Historias sobre familias incómodas, identidades duplicadas, escritores confundidos, amores torcidos y derrotas narradas con humor. Entre la autoficción y el realismo, Ropa sucia vuelve sobre viejos materiales para contar personajes que pierden casi siempre, pero encuentran en esa caída una forma de revancha.

Sobre el autor

Rodrigo Solís (Mérida, México, 1980)

Es escritor, bloguero y narrador. Vivió en Campeche y desarrolló durante años el blog Pildorita de la felicidad. Publicó en 2012 Mala racha y un cuento en la revista Orsai. Escribe autoficción, humor y relatos atravesados por la memoria familiar.

Sobre el libro

«Ropa sucia» es el décimo noveno volumen de la Colección Hormiguero. Portada rústica sin solapas. Tamaño 20×14 cm. 156 páginas. ISBN 19-788415-525783. Primera edición: julio 2026.

Prólogo

Ropa sucia reúne cuentos donde la derrota no aparece como tragedia solemne, sino como una forma torcida de conocimiento. Rodrigo Solís escribe desde una zona muy reconocible: familias que se incomodan al verse convertidas en literatura, amigos del pasado que regresan con algo pendiente, escritores confundidos con otros escritores, novias imposibles, ambientes culturales llenos de vanidad, ciudades atravesadas por rumores y personajes que pierden casi siempre, pero encuentran en esa pérdida una manera de seguir contando.

El título funciona porque no nombra un episodio, sino una atmósfera. La mala racha puede ser una familia que no sabe lavarse la ropa sucia en casa, una identidad duplicada, un amor mal calibrado, una carrera literaria que nunca termina de arrancar o una vida que avanza entre tropiezos con una dignidad bastante cómica. Hay mucho humor en estos cuentos, pero no es un humor decorativo: es defensa, pudor, método de observación.
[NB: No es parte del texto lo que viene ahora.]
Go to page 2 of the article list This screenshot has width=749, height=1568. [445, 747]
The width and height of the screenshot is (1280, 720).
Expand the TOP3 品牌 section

Rodrigo mira el fracaso con cariño y con crueldad suficiente para que duela un poco. Sus relatos vienen de distintas épocas, algunos reescritos, otros recientes, y esa mezcla les da algo de revancha: el libro vuelve sobre materiales antiguos para probar que una historia también puede madurar cuando espera. Ropa sucia entiende que la autoficción no consiste en contar la verdad, sino en usarla como combustible. Y que a veces la vida se parece menos a una victoria que a una sucesión de derrotas bien narradas, con gracia, memoria y una obstinación luminosa, incluso cuando todo vuelve a salir torcido otra vez.